(Selected passage)
◇ ◇ ◇ ◇

# Looking for Feedback



## Zildjian1232 (Jul 12, 2016)

*Salutation my Artist Friends!*

Here are several question that I have for the experienced community of Oil Painters. I have only painted one picture in my life recently and have become hooked like the many here. I was gifted a painting experience for my 33rd birthday by my girlfriend at a place called " Art with a Twist". Below are my questions and my first painting done with Acrylics but very interested with Oils at this point.


*All Feedback Is Much Appreciated!*

(1) Oil Paints - What paint would you prefer that share quality and value and why? (not looking to pay the Bob Ross price just yet)


(2) Brushes - What brand of brushes should I be looking at and what are the essential tools I need to have in my bag of tricks? ( I don't mind paying for good quality tools that compose the work)

(3) Canvas - What should I be looking at in a decent quality for a canvas? 


(4) Easel - What are some of the functions I need to consider that will work adequately for painting with oils?


----------



## Susan Mulno (Apr 13, 2015)

Welcome to the forum! 

I like your painting. I am not familiar with oils, so I will leave your questions to those who are.


----------



## M Winther (May 14, 2016)

It depends on your personal preferences and style of painting. Today, studio quality oils are fine with regards to permanence ("hues" are often equally good as expensive pigments). But if you want paints that have the perfect viscosity and flow, then you should choose artist's quality. It depends on whether or not you often make detailed paintings, or if you make glazes and such things. Some painters choose studio oil paints for certain pigments and artist's paints for others. But you must decide whether or not to use whites that contain zinc oxide. With time, it may cause the paint layer to become brittle. 

It's the same thing with brushes. Although most oil painters prefer flat hog brushes, it depends on personal taste. Some artists use expensive easels, but Matisse always used light tripod easels for plein air painting. Pierre Bonnard didn't use an easel, but preferred to fasten the canvas with thumbtacks to the wall. Linen and cotton canvas are both fine, but cheap cotton canvas is sometimes made so thin that it can easily get damaged. However, cheap cotton canvas can often be used, provided that you put an extra layer of gesso on it. Otherwise the paint has a tendency to seep through the canvas.

◇ ◇ ◇ ◇

(Tasks to carry out)
1: Translate this sentence from the oil painting thread into Spanish: "Linen and cotton canvas are both fine, but cheap cotton canvas is sometimes made so thin that it can easily get damaged."
2: Answer from the oil painting thread:
(a) Which birthday was the painting experience a gift for?
(b) What paint was the first painting done with?
(c) What did Pierre Bonnard do instead of using an easel?
3: List the topics of the numbered questions in the first post of the oil painting thread.

◇ ◇ ◇ ◇

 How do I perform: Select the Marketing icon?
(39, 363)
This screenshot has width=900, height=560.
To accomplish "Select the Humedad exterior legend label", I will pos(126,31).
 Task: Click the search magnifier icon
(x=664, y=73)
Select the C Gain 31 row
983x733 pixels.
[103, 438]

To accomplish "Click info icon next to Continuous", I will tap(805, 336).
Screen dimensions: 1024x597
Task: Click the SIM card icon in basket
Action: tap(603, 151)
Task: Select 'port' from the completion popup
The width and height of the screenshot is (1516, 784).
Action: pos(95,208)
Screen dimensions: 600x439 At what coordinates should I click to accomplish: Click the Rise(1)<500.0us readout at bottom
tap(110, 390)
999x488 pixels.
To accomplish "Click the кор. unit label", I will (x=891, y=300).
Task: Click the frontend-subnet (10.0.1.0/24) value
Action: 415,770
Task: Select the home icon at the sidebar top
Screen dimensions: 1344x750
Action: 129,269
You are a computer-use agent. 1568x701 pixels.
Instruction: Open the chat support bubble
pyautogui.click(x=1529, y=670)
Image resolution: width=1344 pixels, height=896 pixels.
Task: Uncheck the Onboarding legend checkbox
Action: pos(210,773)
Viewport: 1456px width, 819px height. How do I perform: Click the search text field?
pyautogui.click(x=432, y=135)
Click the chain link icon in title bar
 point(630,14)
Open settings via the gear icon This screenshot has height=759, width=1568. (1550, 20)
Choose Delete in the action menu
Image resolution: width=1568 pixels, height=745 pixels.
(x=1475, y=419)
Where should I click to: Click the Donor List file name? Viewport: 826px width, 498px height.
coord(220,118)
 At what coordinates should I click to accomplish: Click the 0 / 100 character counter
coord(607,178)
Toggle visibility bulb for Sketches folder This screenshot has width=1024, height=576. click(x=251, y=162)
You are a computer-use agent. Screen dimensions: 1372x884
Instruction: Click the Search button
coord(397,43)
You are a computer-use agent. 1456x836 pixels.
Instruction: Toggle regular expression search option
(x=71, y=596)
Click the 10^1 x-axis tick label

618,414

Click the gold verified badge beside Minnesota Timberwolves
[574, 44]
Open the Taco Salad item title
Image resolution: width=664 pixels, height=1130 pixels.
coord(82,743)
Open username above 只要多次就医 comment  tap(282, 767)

◇ ◇ ◇ ◇

(Answers in order)
1: Tanto el lienzo de lino como el de algodón están bien, pero el lienzo de algodón barato a veces se fabrica tan delgado que puede dañarse fácilmente.

2:
(a) The 33rd birthday.
(b) Acrylics.
(c) He fastened the canvas to the wall with thumbtacks.

3: Oil Paints, Brushes, Canvas, Easel